Creator Unknown artist, eighteenth century
Title Elihu Yale; William Cavendish, the second Duke of Devonshire; Lord James Cavendish; Mr. Tunstal; and an Enslaved Servant
Alternate Title(s) Elihu Yale, the second Duke of Devonshire, Lord James Cavendish, Mr. Tunstal, and a Page
The 2d Duke of Devonshire, Lord James Cavendish, Elihu Yale, an unknown adult male, and a page
Date ca. 1708
Medium Oil on canvas
Dimensions 79 1/4 x 92 3/4 inches (201.3 x 235.6 cm)
Credit Line Yale Center for British Art, Gift of Andrew Cavendish, eleventh Duke of Devonshire
Accession Number B1970.1
Collection Paintings and Sculpture
Curatorial Comment Nothing is known about the boy on the right, who has just finished pouring Madeira (a sweet, fortified wine) into the glasses on the table. His fine red and grey livery (or uniform) identifies him as a servant, and the silver collar and padlock around his neck indicate that he is enslaved. At the table sit Elihu Yale (center), William Cavendish, second Duke of Devonshire (right), and his younger brother James Cavendish (left). Near them is a man, who is identified on the back of the canvas as a lawyer named Mr. Tunstal. The portrait, which seems to be set on the Duke’s estate, Chatsworth, is believed to commemorate the signing of a marriage contract between Yale’s daughter, Anne, and James Cavendish. (The children and dancing master in the background may have been added later to represent their family.) This union between a nobleman and a merchant’s daughter was brokered by the immense fortune that Yale amassed during his time in India with the East India Company—a fortune symbolized here by his diamond ring. Yale’s prominent position in the composition suggests that he commissioned the painting. While archival sources reveal a great deal about Yale, the second Duke, and his brother, they tell us little about the young boy who serves them. We can fairly assume that he came to England on a slave ship. His proximity to the Duke suggests that he is a member of the Devonshire household. This cannot be confirmed, however, because servants’ registers from this period do not survive in the Chatsworth archive and records of Devonshire livery do not describe its appearance. Alternatively, it is possible that the boy is present here as Yale’s servant. There is no direct evidence that Yale personally owned slaves, though another portrait, now in the collection of the Yale University Art Gallery, shows him with an enslaved servant.

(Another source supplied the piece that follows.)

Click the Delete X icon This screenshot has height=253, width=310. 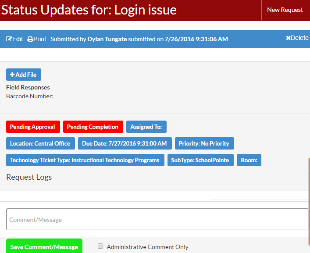tap(288, 38)
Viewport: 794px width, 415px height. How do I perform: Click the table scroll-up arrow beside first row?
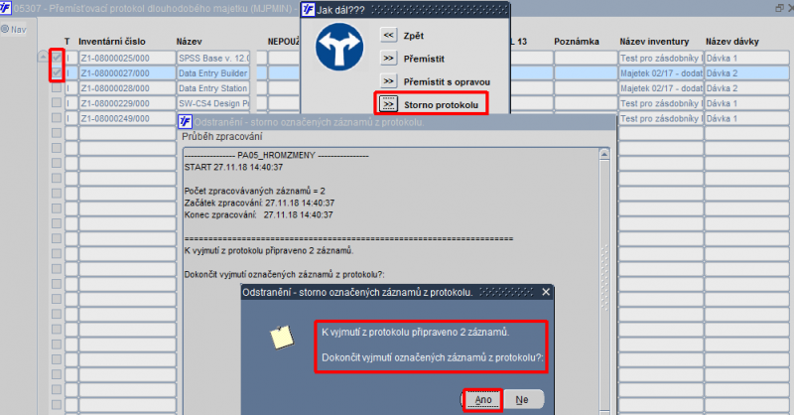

From 1687 to 1699, Yale served as governor of the East India Company’s settlement at Fort St. George, Madras (now Chennai). During that time, he oversaw the company’s slave trading activities, records of which survive in archives in Chennai. In the absence of documentary evidence about him, we need to find other ways to imagine this boy’s history—a history which, much like Elihu Yale’s own, was shaped by Britain’s imperial expansion and the transatlantic slave trade. Although he has not traditionally been understood as one of the painting’s sitters, this exhibition asks us to consider him as such.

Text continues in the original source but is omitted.